In The Plague, his chief character, Dr. Rieu reports the plague outbreak in the city of Oran but the authorities refuse to believe it because they fear panic in the city. Some people try to escape and others retreat into meaningless activities. Rieu and his friends prefer to stay and fight the plague, not because it is right, nor that it is good to do so but simply as a choice. This is unconvincing since there remains an underlying feeling of morality in spite of the failure of the priest to convince anyone in the existence of a good God.
The Myth of Sisyphus argues that, after having rolled his boulder up the mountain, as he walks down again prior to repeating the laborious process, Sisyphus is free.
B.F. Skinner believed that we are programmed and conditioned so that our ideas if freedom and of human dignity are meaningless. Conditioning is genetic and social so that we are what our culture makes us and that humans are, in fact, plastic to be moulded into the adult form. The system of thought started with Pavlov and his experiments with dogs to get them to salivate at a secondary stimulus, the primary stimulus being food. Lenin and Stalin were happy to fall in with this idea since they believed they had to remake the individual by remaking society. This debate about the nature of freedom goes on today but was important in the sixties and the early seventies during the Rock music era.

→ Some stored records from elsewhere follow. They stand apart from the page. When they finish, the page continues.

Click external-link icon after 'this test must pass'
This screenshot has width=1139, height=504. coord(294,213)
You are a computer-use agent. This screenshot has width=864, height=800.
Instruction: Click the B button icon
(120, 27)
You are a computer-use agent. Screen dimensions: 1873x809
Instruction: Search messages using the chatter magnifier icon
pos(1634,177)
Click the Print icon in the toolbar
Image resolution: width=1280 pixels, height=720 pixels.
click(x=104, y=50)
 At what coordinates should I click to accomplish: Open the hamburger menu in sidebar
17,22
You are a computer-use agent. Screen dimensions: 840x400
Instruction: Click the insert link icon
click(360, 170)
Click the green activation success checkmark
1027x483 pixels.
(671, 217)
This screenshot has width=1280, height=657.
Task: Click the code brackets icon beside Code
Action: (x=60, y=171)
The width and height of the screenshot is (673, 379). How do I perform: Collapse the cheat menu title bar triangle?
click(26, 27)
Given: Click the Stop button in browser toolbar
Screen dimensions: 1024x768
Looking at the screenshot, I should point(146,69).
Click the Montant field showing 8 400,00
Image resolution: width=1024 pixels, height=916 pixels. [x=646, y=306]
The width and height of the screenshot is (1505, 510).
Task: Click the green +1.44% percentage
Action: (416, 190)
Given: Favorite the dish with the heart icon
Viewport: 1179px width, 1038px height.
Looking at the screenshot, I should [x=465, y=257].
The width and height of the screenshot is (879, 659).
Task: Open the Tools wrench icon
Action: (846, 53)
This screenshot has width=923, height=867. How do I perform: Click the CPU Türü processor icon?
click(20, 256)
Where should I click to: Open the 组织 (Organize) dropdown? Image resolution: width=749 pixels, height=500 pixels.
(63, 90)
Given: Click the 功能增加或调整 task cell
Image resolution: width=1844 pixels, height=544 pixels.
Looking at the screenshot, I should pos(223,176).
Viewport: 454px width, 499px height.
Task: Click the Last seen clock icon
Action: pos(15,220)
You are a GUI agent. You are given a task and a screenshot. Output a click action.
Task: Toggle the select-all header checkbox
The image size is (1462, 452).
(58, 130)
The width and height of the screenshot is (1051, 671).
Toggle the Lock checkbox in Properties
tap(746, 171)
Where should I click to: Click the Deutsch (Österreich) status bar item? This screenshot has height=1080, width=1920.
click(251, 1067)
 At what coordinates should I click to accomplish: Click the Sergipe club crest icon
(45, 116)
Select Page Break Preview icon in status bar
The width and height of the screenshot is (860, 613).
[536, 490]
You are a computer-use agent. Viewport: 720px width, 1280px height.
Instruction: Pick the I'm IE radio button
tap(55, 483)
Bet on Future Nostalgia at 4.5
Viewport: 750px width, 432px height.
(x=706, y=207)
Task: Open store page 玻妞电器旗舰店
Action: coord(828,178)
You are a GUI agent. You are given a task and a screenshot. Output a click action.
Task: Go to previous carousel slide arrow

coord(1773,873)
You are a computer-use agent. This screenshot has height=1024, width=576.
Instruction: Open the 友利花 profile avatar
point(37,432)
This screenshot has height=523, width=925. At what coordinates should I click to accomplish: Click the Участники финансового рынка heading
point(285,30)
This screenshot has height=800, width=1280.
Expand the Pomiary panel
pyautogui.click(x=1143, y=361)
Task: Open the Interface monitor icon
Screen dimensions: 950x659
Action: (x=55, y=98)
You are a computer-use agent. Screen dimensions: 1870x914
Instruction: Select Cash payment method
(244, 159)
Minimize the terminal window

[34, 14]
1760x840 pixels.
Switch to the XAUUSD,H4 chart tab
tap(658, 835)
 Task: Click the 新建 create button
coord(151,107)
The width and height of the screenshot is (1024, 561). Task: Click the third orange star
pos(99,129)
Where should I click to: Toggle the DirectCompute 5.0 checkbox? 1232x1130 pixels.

Leonard Cohen and some Musicians as Philosophers. Joan Baez, Paul Simon, bob Dylan and others were certainly on a philosophical journey of exploration through their music. Whether they actually arrived anywhere is a matter of opinion and for the student to decide. Cohen, Simon and Dylan and others as The Rolling Stones show the tension between Behaviourism and Freedom as in Existentialism. Some, as the Rolling Stones seem to give up the quest and settle for the music for its own sake and, like Hendrix, for the egotistical manipulation of the audience and their fans. Others like Elton John remain as popular entertainers with nothing much to say.